Meanwhile Alphabet’s smarthome and robotics units Nest and Boston Dynamics both showed off some new hardware recently. Nest announced its third generation thermostat, while Boston Dynamics revealed some new footage of its walking robots.

Billions of users

Things are looking good for Facebook. Putting some of the recent Internet.org controversy behind them, Mark Zuckerberg’s social network saw a billion people log into FB in a single day for the first time this week.  “On Monday, 1 in 7 people on Earth used Facebook to connect with their friends and family. This was the first time we reached this milestone, and it's just the beginning of connecting the whole world” The Facebook CEO wrote on his profile page.

This week also saw the social network formally begin testing its rumoured “Moneypenny” virtual assistant. Officially called “M”, the service will sit inside Facebook Messenger and, using a combination of AI with human supervision, buy gifts, arrange travel and book restaurant or appointments. 

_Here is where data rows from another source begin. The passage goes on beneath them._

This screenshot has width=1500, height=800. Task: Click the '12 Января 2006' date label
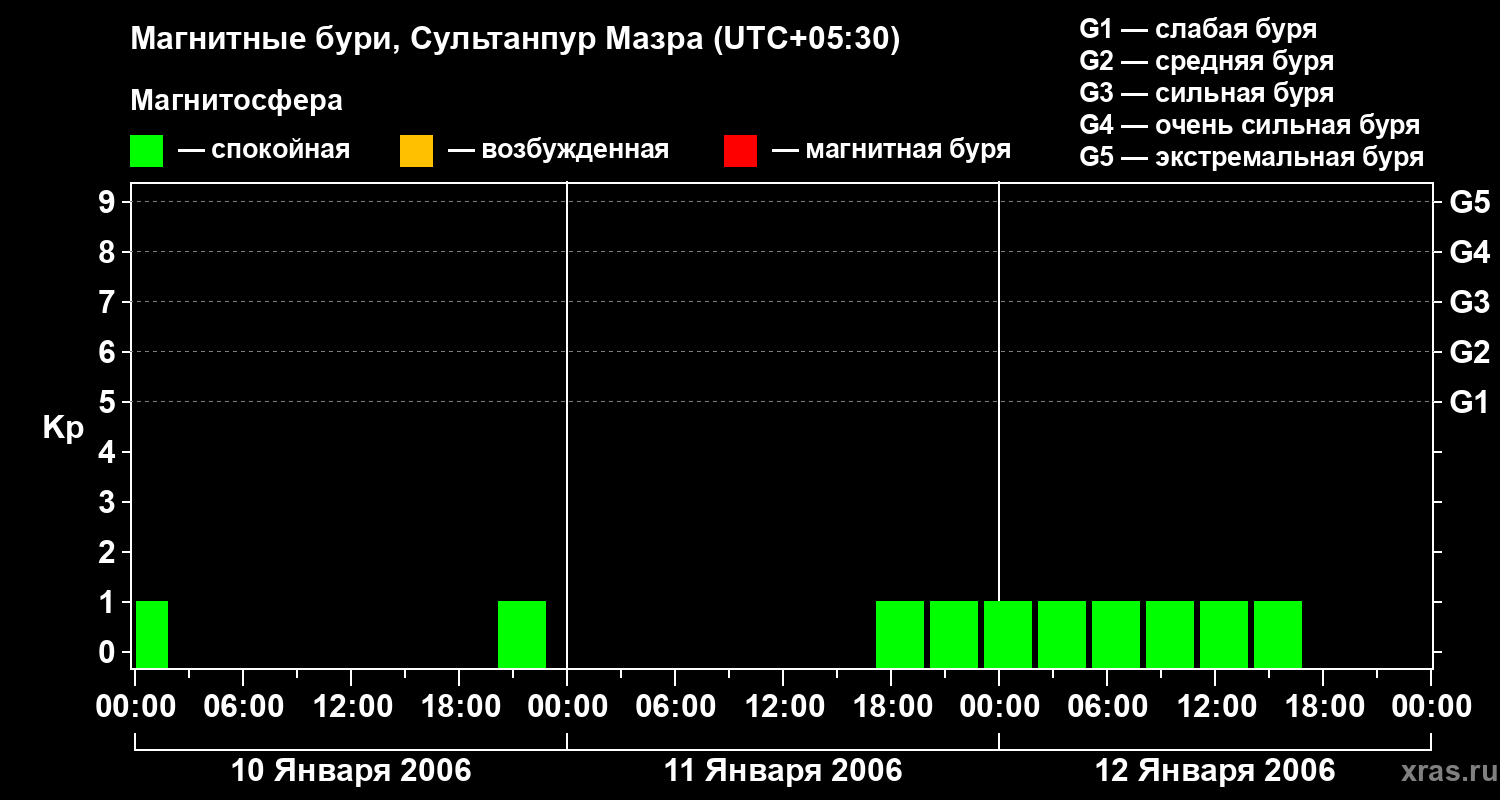1215,771
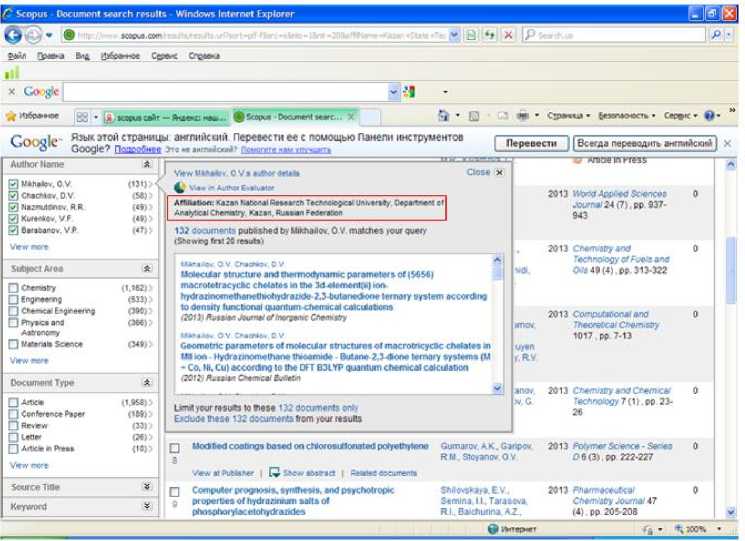The height and width of the screenshot is (541, 745).
Task: Open the Google toolbar search dropdown
Action: pos(393,92)
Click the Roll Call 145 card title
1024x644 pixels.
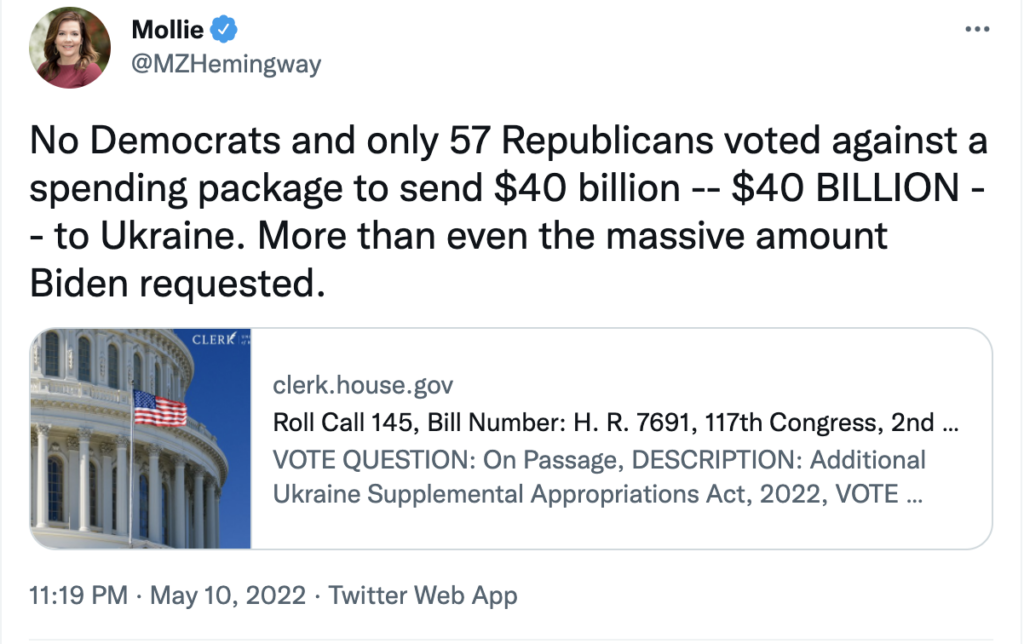click(x=615, y=422)
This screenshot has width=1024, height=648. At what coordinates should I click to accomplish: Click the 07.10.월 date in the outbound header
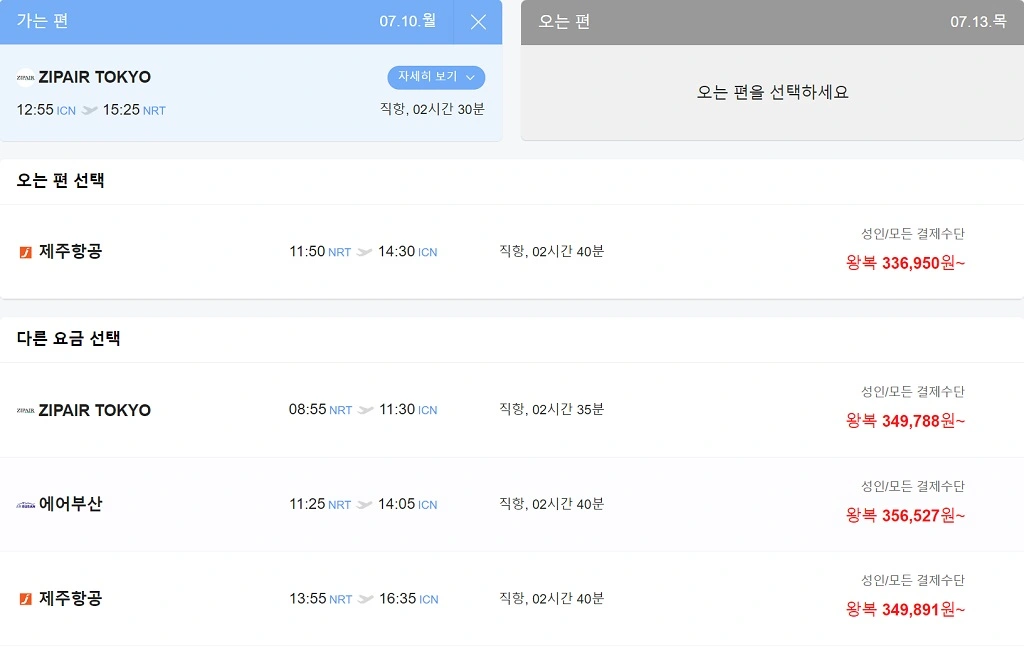(407, 21)
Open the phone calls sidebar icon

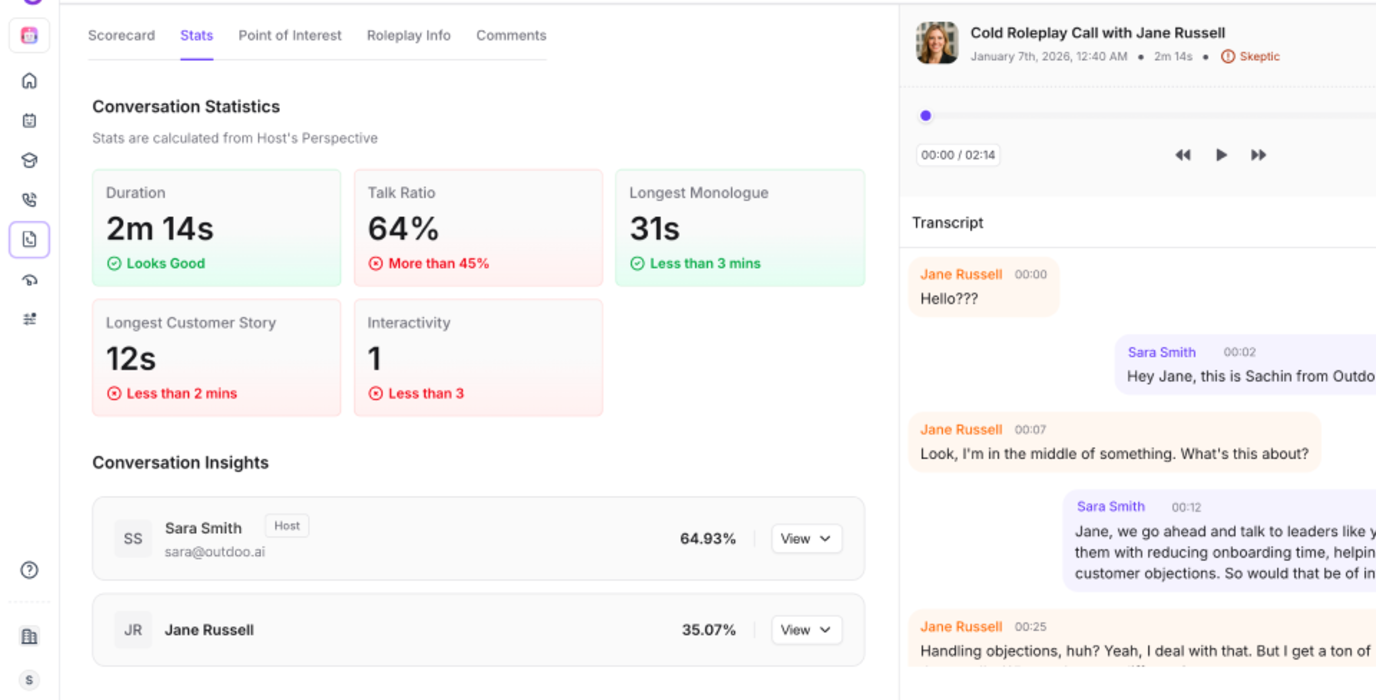coord(29,200)
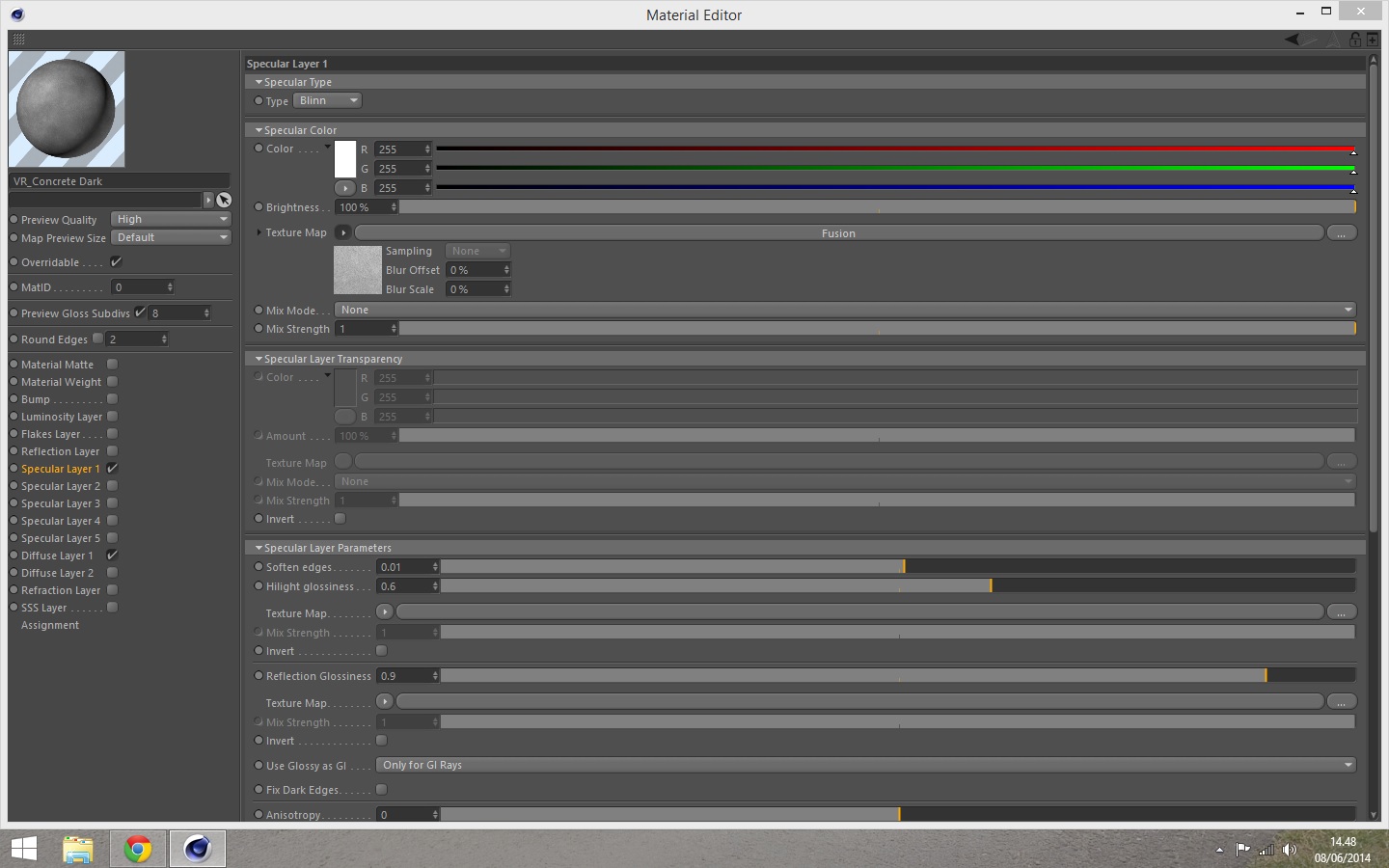Click the Hilight glossiness slider

coord(898,586)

Elsewhere, Apple has made another enterprise partnership. The Cupertino company has joined forces with Cisco to help improve the performance of iOS devices on Cisco networks. It doesn’t seem quite as ambitious or product-driven as the Apple/IBM announcement, but only time will tell what this results in.

eWaste

In recent months we’ve looked at just how much eWaste there is in the world (a lot) and how much of it ends up on the black market in one way or another (most of it), and a new report from the Countering WEEE Illegal Trade (CWIT) project shows how bad the problem is within Europe. Although the report’s figures are for 2012, it shows that of the 9.5 million tonnes of eWaste generated, 65% of it wasn’t recycled properly. Over a million tons was exported, nearly four million tons was recycled improperly or merely thrown away, while the rest was scavenged for valuable materials.

M&A

Blackberry has managed to find $400 million and has splashed out for Good Technology, Amazon Web Services has acquired video startup Elemental, Microsoft has bought analytics firm Volometrix, Salesforce has snapped up Akta, Hortonworks now owns Onyara, Autodesk has purchased IoT startup SeeControl, Diodes has taken over Pericom Semiconductor, and AOL has snaffled messaging startup Kavas Labs.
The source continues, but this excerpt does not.